Logistic Curve Models of CO2 Accumulation

David Levinson

doi:10.32866/001c.13709

Research Question

This article explores the use of logistic-shaped diffusion curves (S-Curves) to predict the accumulation of atmospheric $\mathrm{CO_{2}}$ . Atmospheric $\mathrm{CO_{2}}$ is measured at a number of stations globally, the longest continuous series is from Mauna Loa, and the data series, the Keeling Curve, (Keeling et al. 2001) has been made famous in, among other places, An Inconvenient Truth (Gore 2006). $\mathrm{CO_{2}}$ in the atmosphere results from a variety of causes, but transport is considered one of the primary sources, amounting to about 24% of total $\mathrm{CO_{2}}$ emissions annually (Solaymani 2019).

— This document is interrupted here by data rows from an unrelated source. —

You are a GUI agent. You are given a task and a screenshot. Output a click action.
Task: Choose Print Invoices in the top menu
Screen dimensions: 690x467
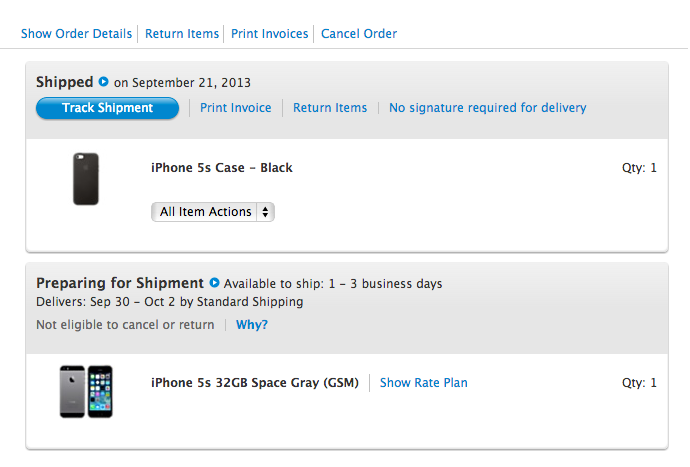pos(269,34)
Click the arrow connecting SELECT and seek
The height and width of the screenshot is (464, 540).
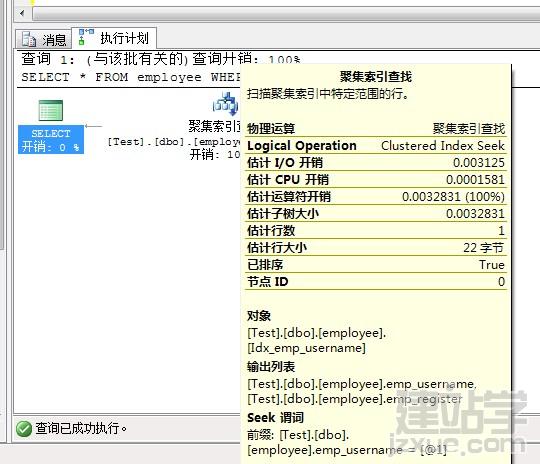tap(93, 126)
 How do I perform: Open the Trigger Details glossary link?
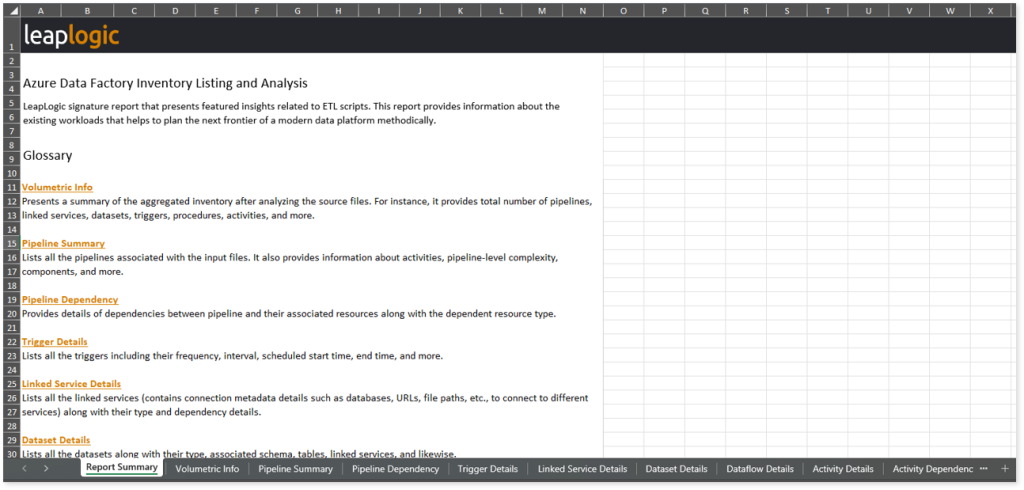click(55, 342)
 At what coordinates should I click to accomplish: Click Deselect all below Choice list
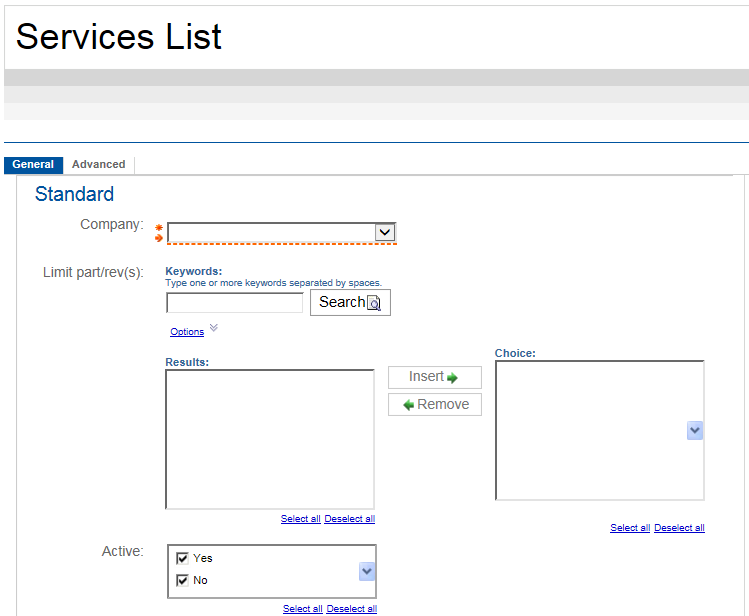point(679,528)
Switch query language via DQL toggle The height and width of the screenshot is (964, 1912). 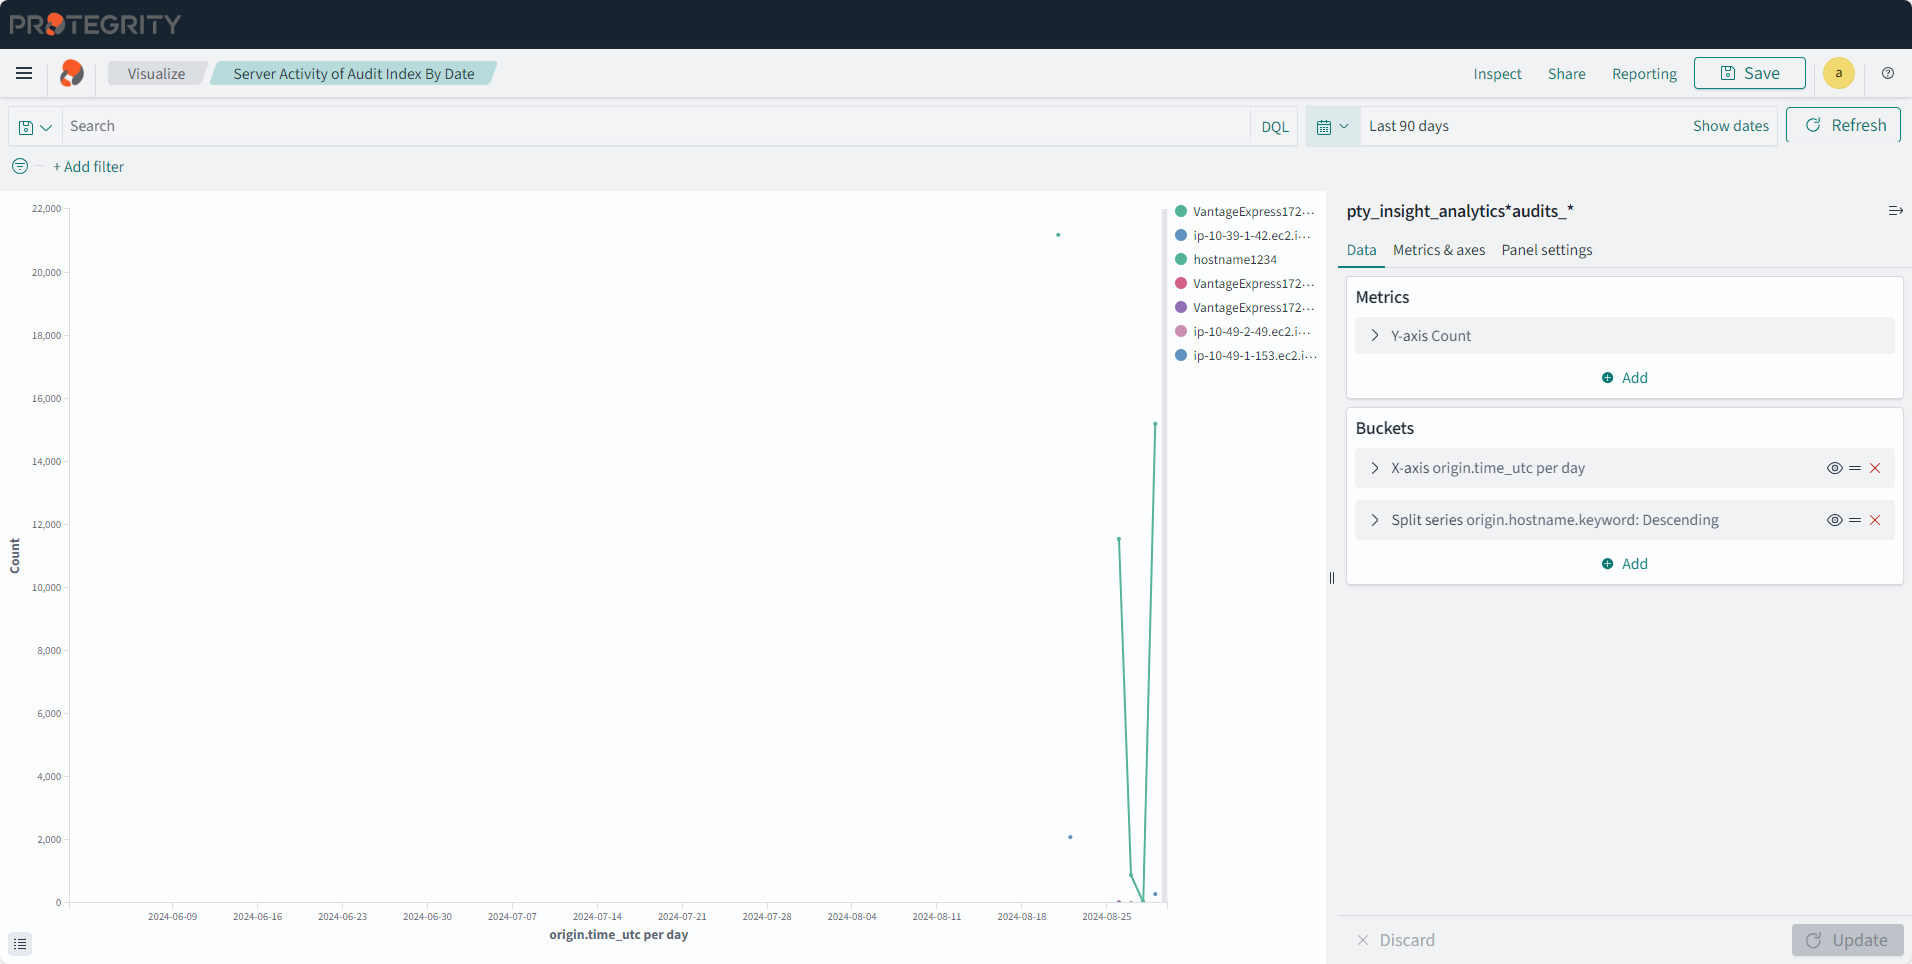[1274, 127]
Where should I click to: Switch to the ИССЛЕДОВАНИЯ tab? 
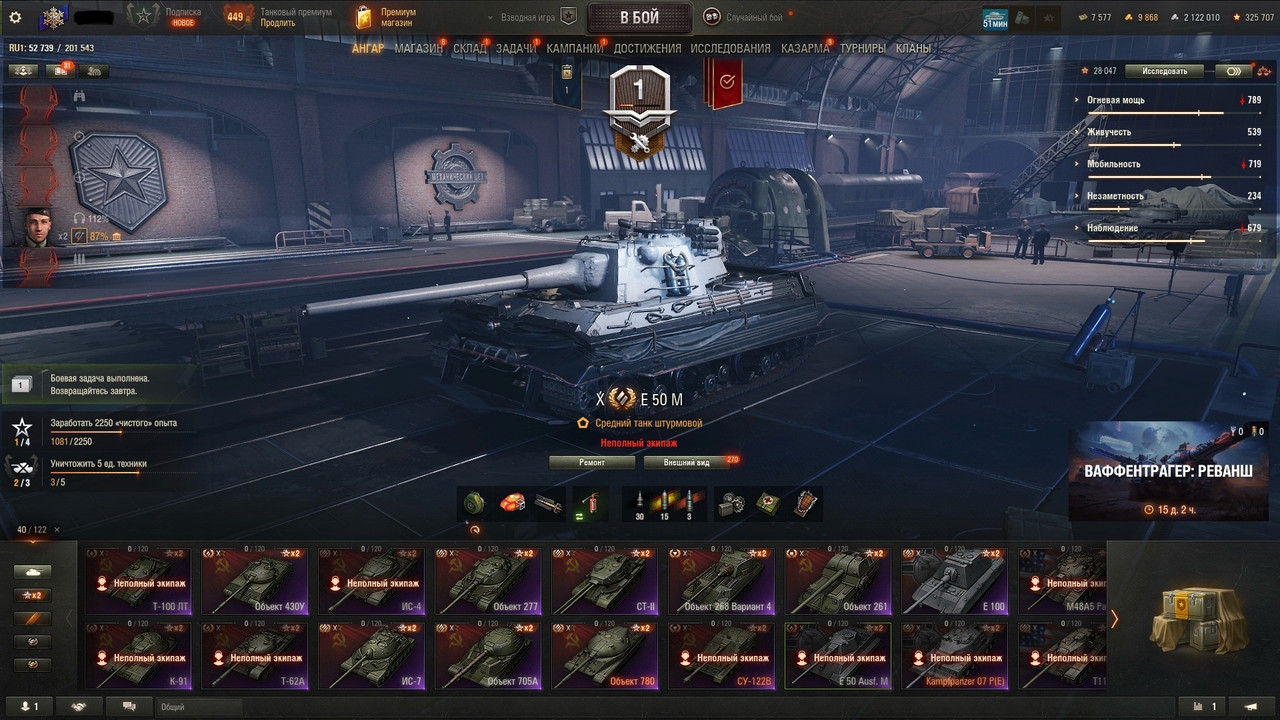pyautogui.click(x=730, y=48)
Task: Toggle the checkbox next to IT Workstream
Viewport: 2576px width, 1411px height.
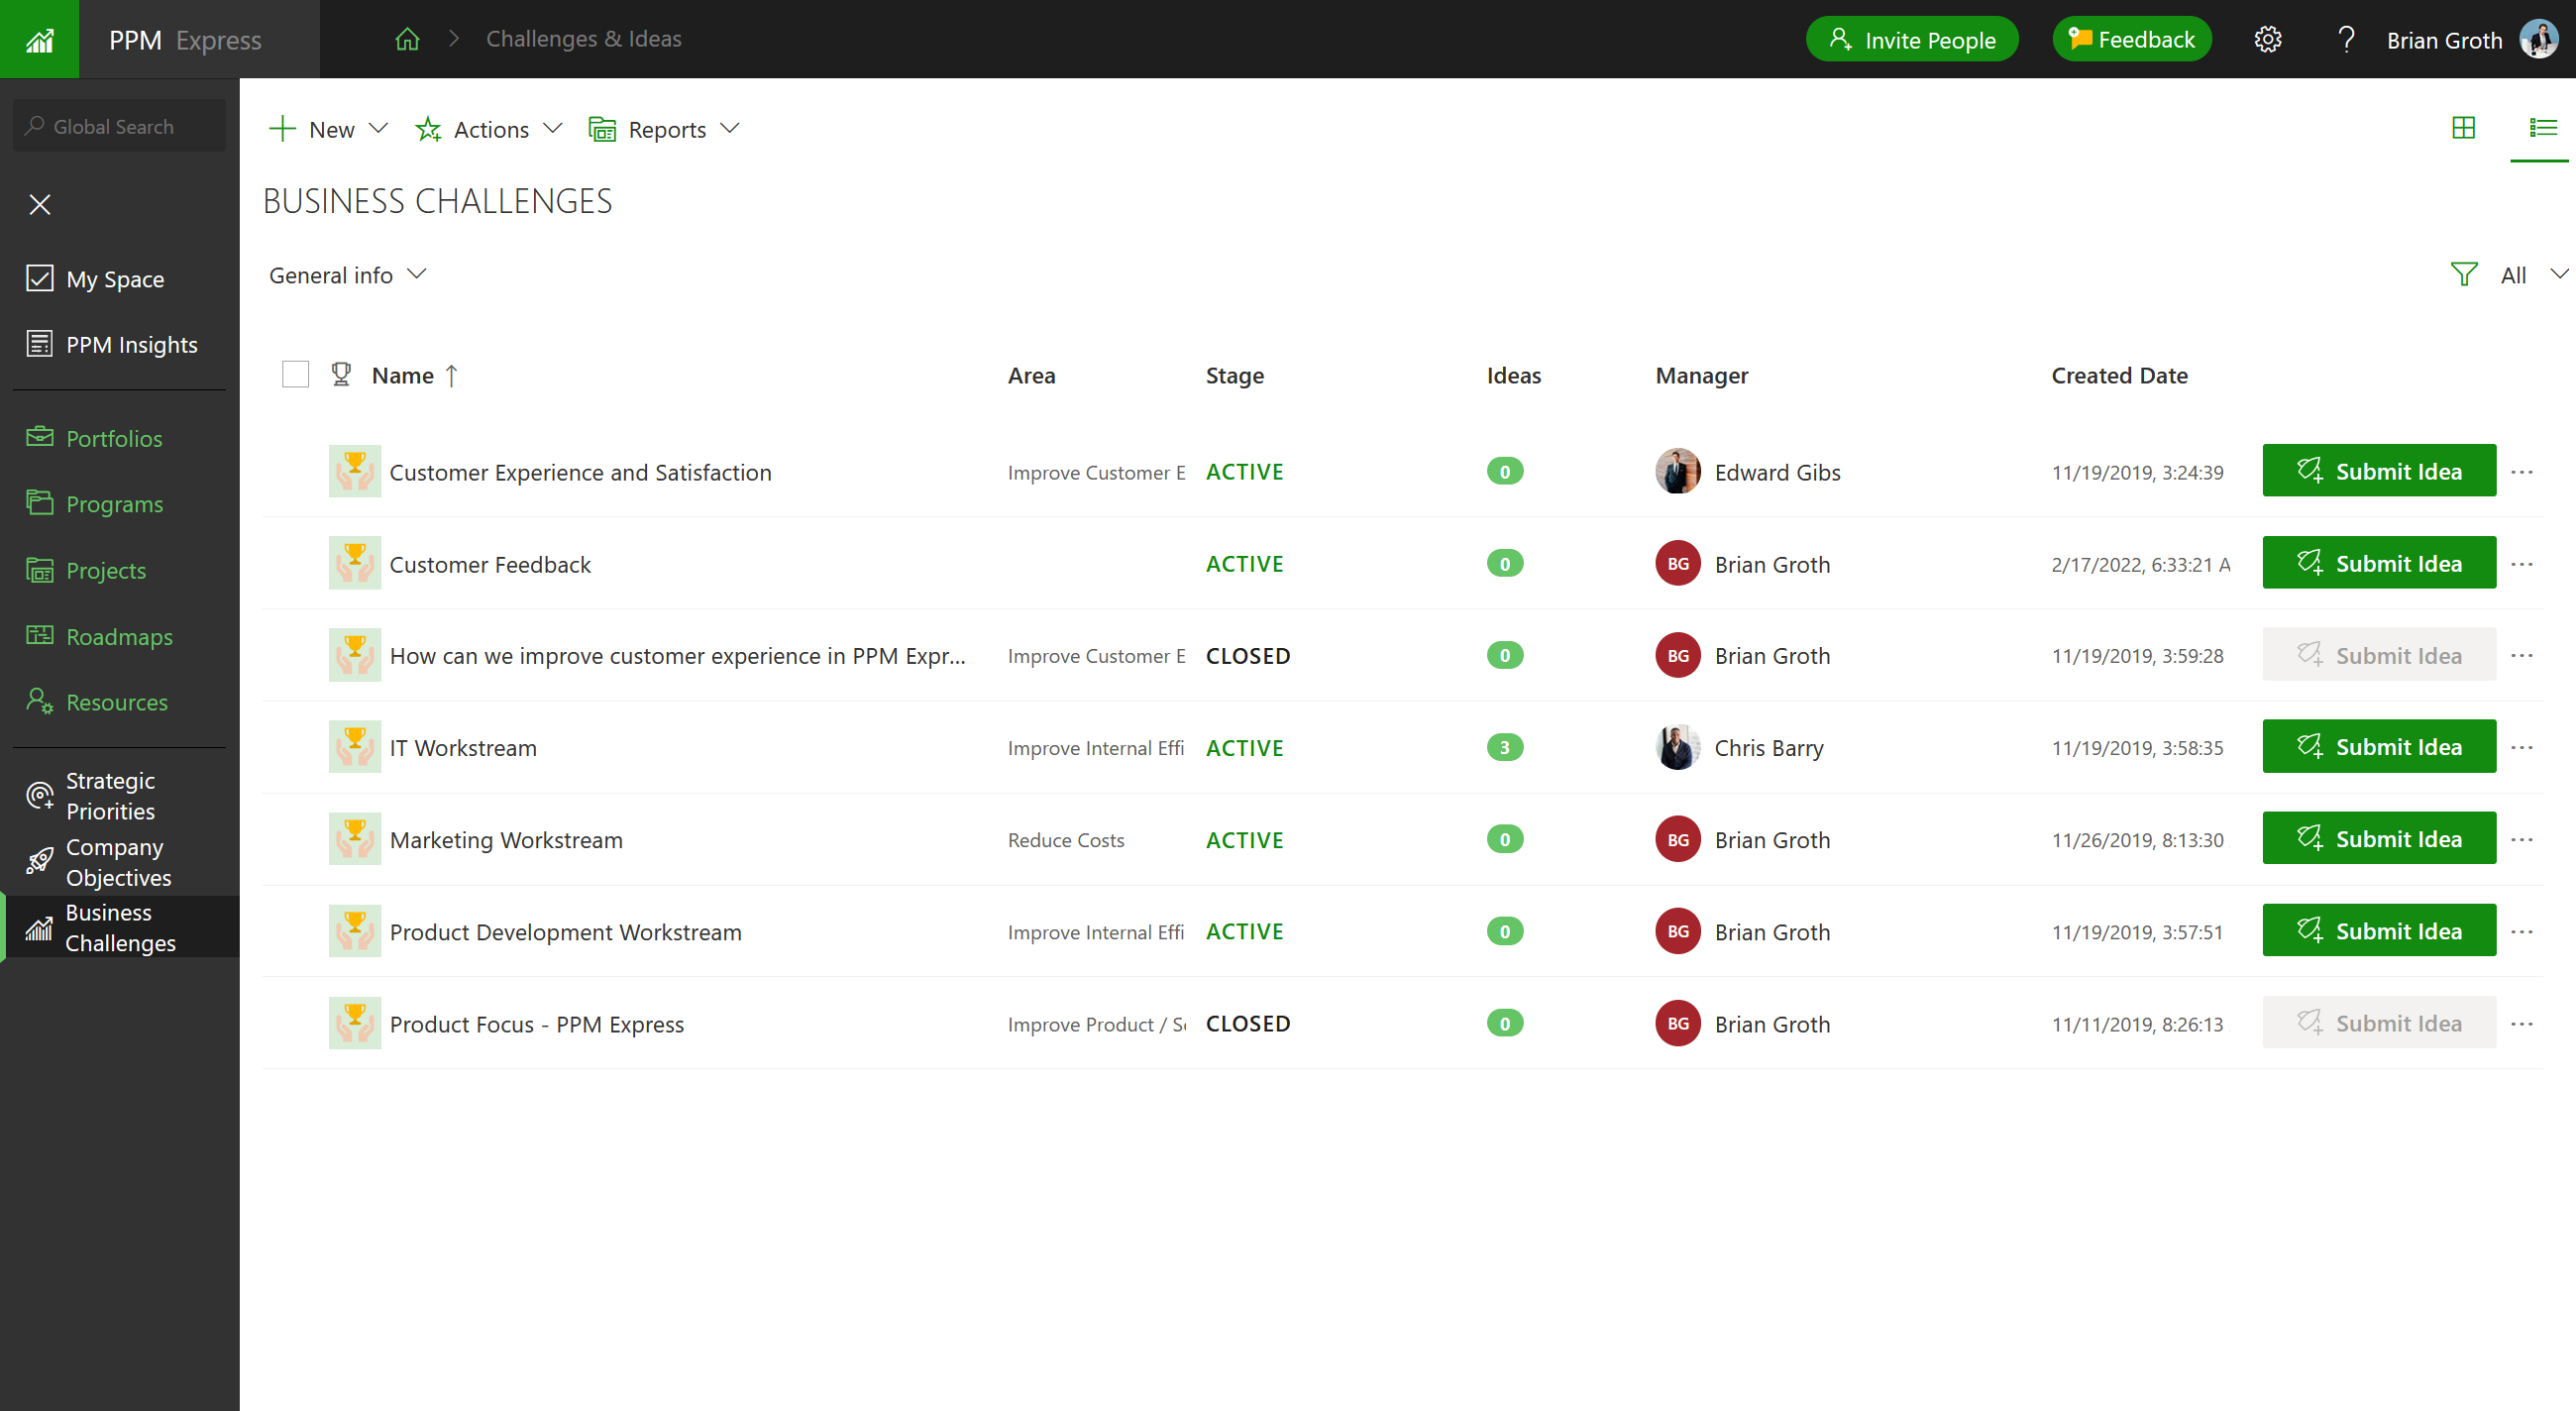Action: tap(293, 747)
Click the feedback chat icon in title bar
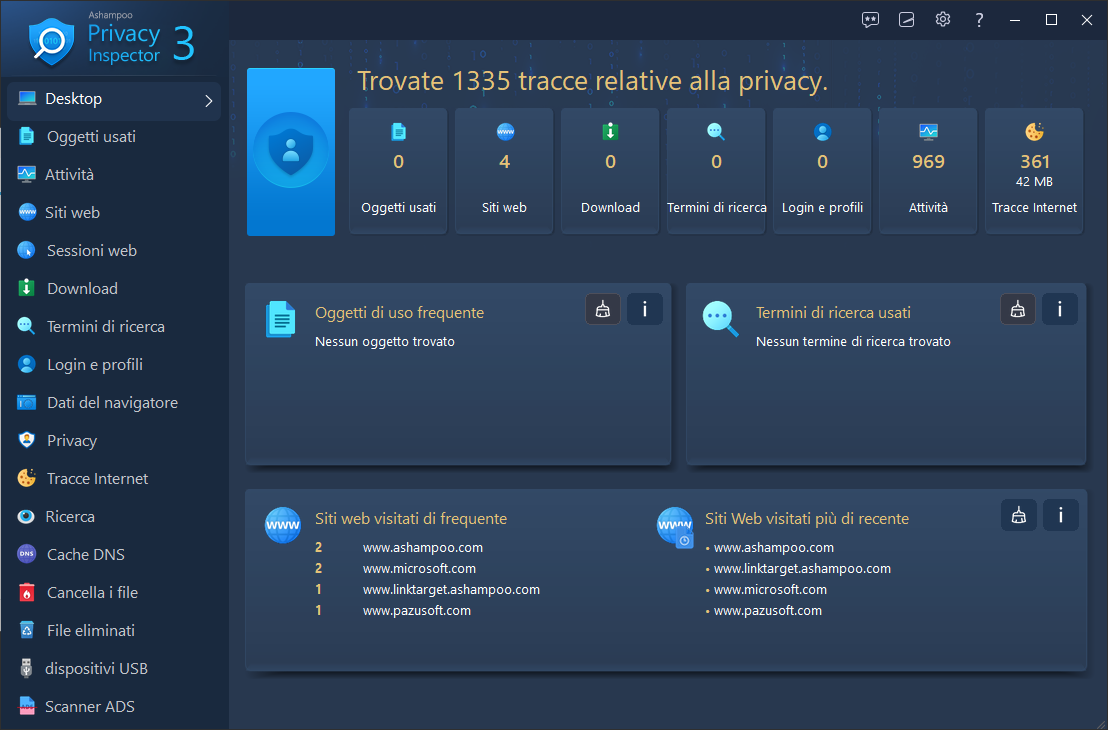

As a well-known data series, the Keeling Curve has been used to demonstrate the relatively steady increase of atmospheric $\mathrm{CO_{2}}$ , which has separately been correlated with the rise of global temperature.

Logistic Curves have been used for historic analysis, especially in the domain of understanding technology deployment, particularly the deployment of transport networks, and are used prospectively for forecasting (De Tarde 1890; Rogers 1995; Marchetti 1980; Batten and Johansson 1985; Nakicenovic 1988; Garrison 1989; Grubler 1990; Garrison and Souleyrette 1996; Levinson and Krizek 2017; Dediu 2018). Despite, for instance, greater car use, cleaner engines, growing population, implementation of carbon policies, we ask if the curves of $\mathrm{CO_{2}}$ accumulation are stable – in other words, are those changes small or offsetting, and have trends that are already embedded in the function? While the level of $\mathrm{CO_{2}}$ in the atmosphere is the result of countless microscopic individual decisions and actions, along with random environmental factors, perhaps the resulting aggregate trends produce a predictable macroscopic pattern.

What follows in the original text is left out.